But the blog that plopped into my inbox yesterday was probably the most traumatic article I’ve read for years. Since it was a free post, open to all, I’m going to reproduce it here. I will discuss it afterwards. It was originally an essay he wrote for Granta in 1992.
‘When I saw them waiting beside their car, I said, ‘You must be freezing.’ It was cold and foggy, the first night of winter, and the two women had matching short skirts and skimpy tops; their legs were bare.
‘We wear what we like,’ Zarina said.
Zarina was the elder of the pair, at twenty-four. For her this wasn’t a job; it was an uprising, mutiny. She was the one with the talent for anarchy and unpredictability that made their show so wild. Qumar was nineteen and seemed more tired and wary. The work could disgust her. And unlike Zarina she did not enjoy the opportunity for mischief and disruption. Qumar had run away from home – her father was a barrister – and worked as a stripper on the Soho circuit, pretending to be Spanish. Zarina had worked as a kissogram. Neither had made much money until they identified themselves as Pakistani Muslims who stripped and did a lesbian double-act. They’d discovered a talent and an audience for it.
The atmosphere was febrile and overwrought. The two women’s behaviour was a cross between a pop star’s and a fugitive’s; they were excited by the notoriety, the money and the danger of what they did. They’d been written up in the Sport and the News of the World.They wanted me and others to write about them. But everything could get out of hand. The danger was real. It gave their lives an edge, but of the two of them only Qumar knew they were doomed. They had excluded themselves from their community and been condemned. And they hadn’t found a safe place among other men and women. Zarina’s temperament wouldn’t allow her to accept this, though she appeared to be the more nervous. Qumar just knew it would end badly but didn’t know how to stop it, perhaps because Zarina didn’t want it to stop. And Qumar was, I think, in love with Zarina.
We arrived – in Ealing. A frantic Asian man had been waiting in the drive of a house for two and a half hours. ‘Follow my car,’ he said. We did: Zarina started to panic.

Excerpted data:
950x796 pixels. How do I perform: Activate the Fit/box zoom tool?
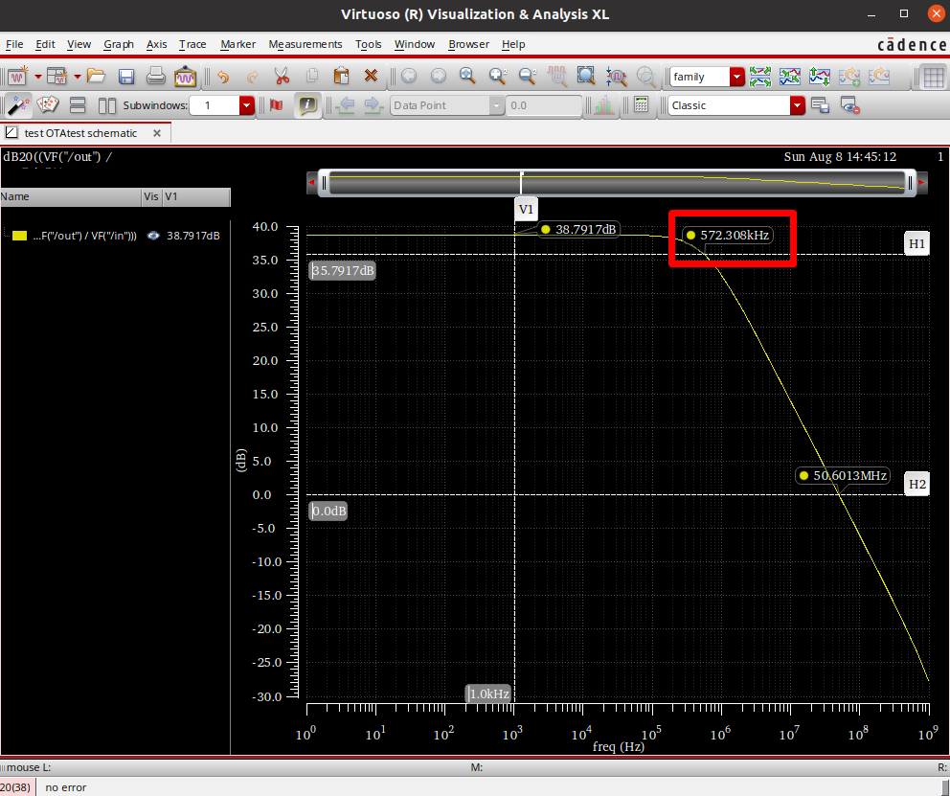pos(586,75)
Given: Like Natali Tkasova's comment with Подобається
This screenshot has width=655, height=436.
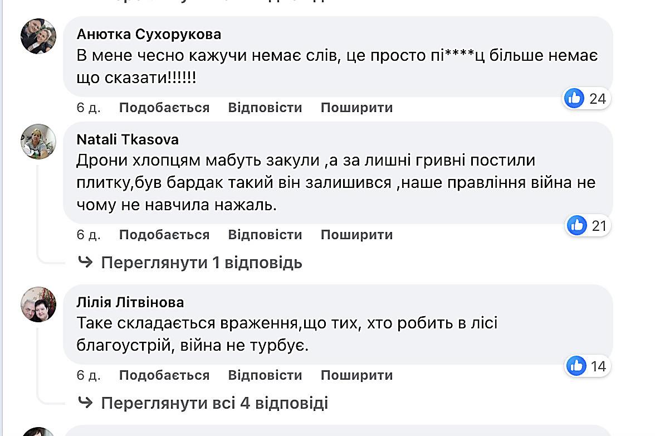Looking at the screenshot, I should pyautogui.click(x=164, y=235).
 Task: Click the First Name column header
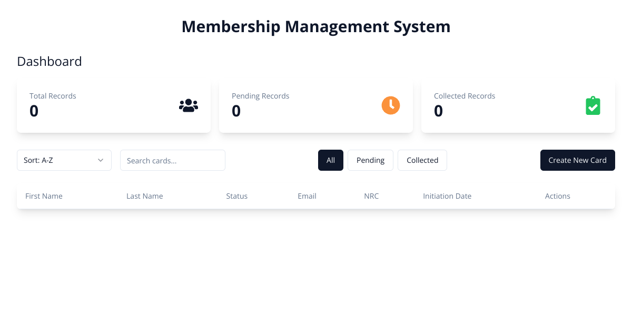(44, 196)
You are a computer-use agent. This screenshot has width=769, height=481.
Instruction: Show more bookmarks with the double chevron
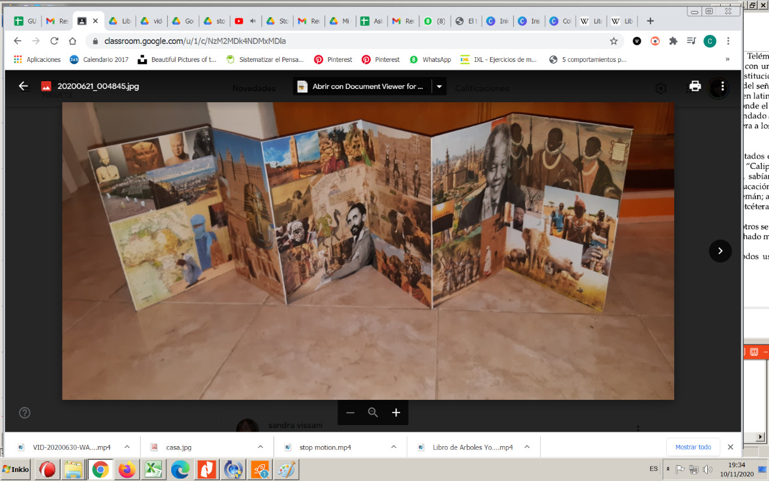click(728, 60)
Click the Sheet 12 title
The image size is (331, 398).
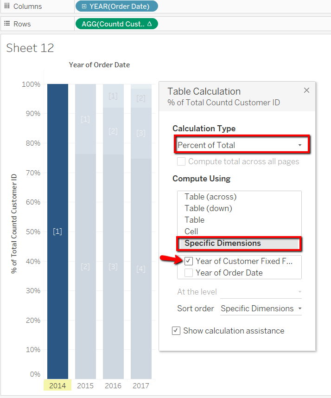(30, 48)
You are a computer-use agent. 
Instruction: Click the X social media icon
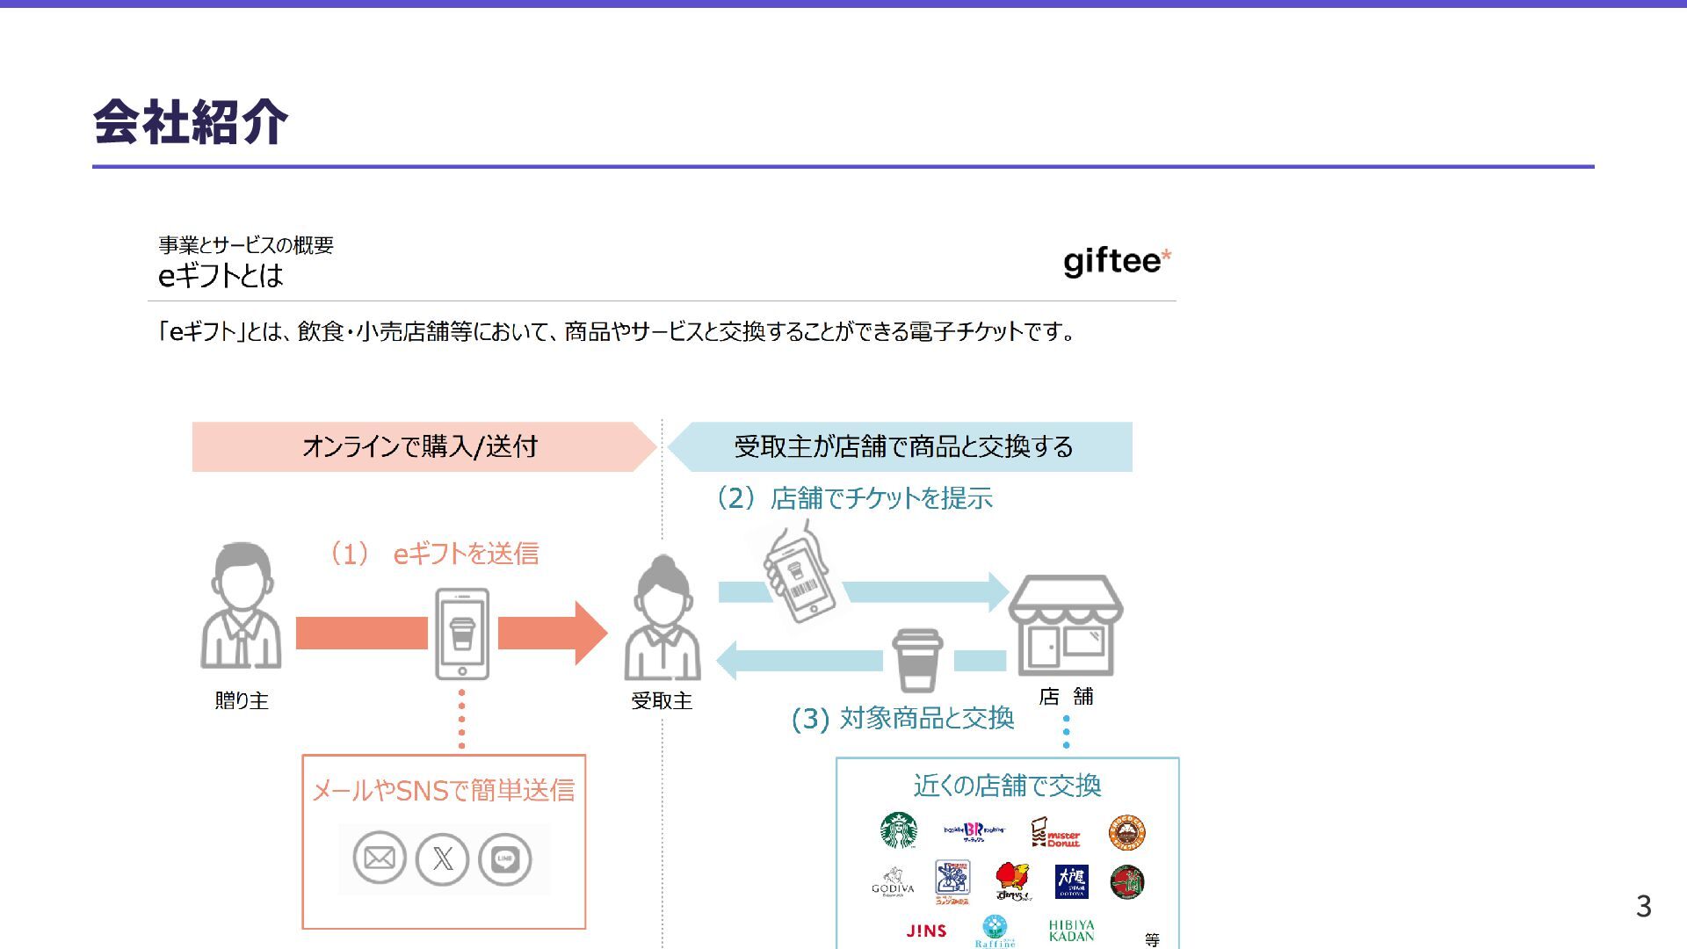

Work to do:
In the excerpt about the two performers, Zarina and Qumar, what job had Zarina held before their double act?

Written reply:
She had worked as a kissogram.